Stored records

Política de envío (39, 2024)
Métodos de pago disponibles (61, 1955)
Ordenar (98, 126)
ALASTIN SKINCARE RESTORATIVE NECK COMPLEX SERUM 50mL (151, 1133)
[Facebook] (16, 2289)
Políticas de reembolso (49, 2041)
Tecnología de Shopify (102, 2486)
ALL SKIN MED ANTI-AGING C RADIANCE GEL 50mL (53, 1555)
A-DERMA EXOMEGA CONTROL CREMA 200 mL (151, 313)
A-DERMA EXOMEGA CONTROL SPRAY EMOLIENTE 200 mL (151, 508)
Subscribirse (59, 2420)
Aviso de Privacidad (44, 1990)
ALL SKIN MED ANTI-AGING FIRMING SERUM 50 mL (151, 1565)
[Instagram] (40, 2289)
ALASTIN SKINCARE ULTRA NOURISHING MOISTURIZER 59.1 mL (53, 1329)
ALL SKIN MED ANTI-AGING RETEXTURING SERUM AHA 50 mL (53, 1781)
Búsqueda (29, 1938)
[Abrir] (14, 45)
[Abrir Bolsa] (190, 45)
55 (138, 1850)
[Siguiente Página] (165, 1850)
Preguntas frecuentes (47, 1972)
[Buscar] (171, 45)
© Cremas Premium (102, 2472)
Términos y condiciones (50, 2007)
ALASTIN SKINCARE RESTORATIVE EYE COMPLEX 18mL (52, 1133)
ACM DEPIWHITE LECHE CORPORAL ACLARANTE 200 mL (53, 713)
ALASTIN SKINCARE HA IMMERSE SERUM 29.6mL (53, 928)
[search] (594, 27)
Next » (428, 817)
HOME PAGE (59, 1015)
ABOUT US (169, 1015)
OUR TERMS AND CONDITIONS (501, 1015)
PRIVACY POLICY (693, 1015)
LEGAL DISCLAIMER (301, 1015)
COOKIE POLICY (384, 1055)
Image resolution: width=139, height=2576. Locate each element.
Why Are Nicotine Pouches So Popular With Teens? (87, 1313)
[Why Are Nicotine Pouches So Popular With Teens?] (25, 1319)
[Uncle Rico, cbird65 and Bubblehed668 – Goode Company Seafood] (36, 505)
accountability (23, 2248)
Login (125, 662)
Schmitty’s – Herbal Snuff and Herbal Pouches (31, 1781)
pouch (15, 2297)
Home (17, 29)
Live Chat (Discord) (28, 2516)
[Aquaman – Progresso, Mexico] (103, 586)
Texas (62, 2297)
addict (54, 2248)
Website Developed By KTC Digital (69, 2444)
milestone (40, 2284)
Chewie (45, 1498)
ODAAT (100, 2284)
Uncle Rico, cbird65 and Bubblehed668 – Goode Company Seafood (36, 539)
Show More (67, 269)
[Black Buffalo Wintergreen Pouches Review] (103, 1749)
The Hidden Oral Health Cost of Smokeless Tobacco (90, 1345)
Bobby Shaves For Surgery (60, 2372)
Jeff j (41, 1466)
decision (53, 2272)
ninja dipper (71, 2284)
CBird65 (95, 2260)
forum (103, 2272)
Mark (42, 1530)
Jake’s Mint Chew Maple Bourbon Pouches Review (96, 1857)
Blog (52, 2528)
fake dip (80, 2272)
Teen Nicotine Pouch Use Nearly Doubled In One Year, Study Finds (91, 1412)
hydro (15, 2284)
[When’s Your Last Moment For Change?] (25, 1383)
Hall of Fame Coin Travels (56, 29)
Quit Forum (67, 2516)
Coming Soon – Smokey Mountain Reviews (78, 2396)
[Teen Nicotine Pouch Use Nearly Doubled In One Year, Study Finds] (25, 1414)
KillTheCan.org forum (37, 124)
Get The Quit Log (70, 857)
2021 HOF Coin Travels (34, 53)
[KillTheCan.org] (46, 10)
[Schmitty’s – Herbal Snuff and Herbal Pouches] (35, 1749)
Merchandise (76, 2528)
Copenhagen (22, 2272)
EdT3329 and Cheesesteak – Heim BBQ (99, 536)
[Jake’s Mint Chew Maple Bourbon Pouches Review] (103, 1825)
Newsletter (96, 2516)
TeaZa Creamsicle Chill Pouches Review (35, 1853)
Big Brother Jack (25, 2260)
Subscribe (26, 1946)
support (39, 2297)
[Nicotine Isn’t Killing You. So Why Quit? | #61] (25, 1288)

**Directions for this task**
Find "Merchandise (76, 2528)" in the data above, then repeat that line and all lines after it exactly, ending with the final line.

**Your response**
Merchandise (76, 2528)
Copenhagen (22, 2272)
EdT3329 and Cheesesteak – Heim BBQ (99, 536)
[Jake’s Mint Chew Maple Bourbon Pouches Review] (103, 1825)
Newsletter (96, 2516)
TeaZa Creamsicle Chill Pouches Review (35, 1853)
Big Brother Jack (25, 2260)
Subscribe (26, 1946)
support (39, 2297)
[Nicotine Isn’t Killing You. So Why Quit? | #61] (25, 1288)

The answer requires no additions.